Start of Given records

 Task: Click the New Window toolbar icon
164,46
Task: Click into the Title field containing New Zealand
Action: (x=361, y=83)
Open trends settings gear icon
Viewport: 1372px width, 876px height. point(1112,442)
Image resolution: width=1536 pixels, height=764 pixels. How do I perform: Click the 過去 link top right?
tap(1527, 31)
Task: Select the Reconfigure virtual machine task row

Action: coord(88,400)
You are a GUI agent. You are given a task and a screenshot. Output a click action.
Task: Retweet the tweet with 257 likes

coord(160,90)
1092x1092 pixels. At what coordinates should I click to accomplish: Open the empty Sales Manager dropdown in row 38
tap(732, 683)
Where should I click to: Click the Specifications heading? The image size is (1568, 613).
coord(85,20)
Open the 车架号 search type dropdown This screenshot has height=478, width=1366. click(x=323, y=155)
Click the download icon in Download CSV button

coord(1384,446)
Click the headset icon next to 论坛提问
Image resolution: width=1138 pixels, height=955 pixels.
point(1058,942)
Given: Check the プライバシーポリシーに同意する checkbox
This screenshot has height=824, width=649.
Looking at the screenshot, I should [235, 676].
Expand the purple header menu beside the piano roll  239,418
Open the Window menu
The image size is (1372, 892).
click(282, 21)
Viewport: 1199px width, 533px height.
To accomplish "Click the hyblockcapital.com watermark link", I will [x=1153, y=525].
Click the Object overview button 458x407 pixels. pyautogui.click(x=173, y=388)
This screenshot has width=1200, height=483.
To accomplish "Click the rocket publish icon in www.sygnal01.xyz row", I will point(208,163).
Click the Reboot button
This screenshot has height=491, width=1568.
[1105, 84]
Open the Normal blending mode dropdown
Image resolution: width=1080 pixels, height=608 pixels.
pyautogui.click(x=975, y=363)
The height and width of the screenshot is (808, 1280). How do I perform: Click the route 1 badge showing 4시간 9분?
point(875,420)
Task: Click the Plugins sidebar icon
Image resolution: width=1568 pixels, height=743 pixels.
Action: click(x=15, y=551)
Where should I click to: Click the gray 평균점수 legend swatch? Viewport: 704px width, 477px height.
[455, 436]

End of Given records

▸ **Problem requirements**: Retype the lines beginning at the one containing "Viewport: 1199px width, 533px height." and ending at the final line of the material, both included.

▸ **Answer space**:
Viewport: 1199px width, 533px height.
To accomplish "Click the hyblockcapital.com watermark link", I will [x=1153, y=525].
Click the Object overview button 458x407 pixels. pyautogui.click(x=173, y=388)
This screenshot has width=1200, height=483.
To accomplish "Click the rocket publish icon in www.sygnal01.xyz row", I will point(208,163).
Click the Reboot button
This screenshot has height=491, width=1568.
[1105, 84]
Open the Normal blending mode dropdown
Image resolution: width=1080 pixels, height=608 pixels.
pyautogui.click(x=975, y=363)
The height and width of the screenshot is (808, 1280). How do I perform: Click the route 1 badge showing 4시간 9분?
point(875,420)
Task: Click the Plugins sidebar icon
Image resolution: width=1568 pixels, height=743 pixels.
Action: click(x=15, y=551)
Where should I click to: Click the gray 평균점수 legend swatch? Viewport: 704px width, 477px height.
[455, 436]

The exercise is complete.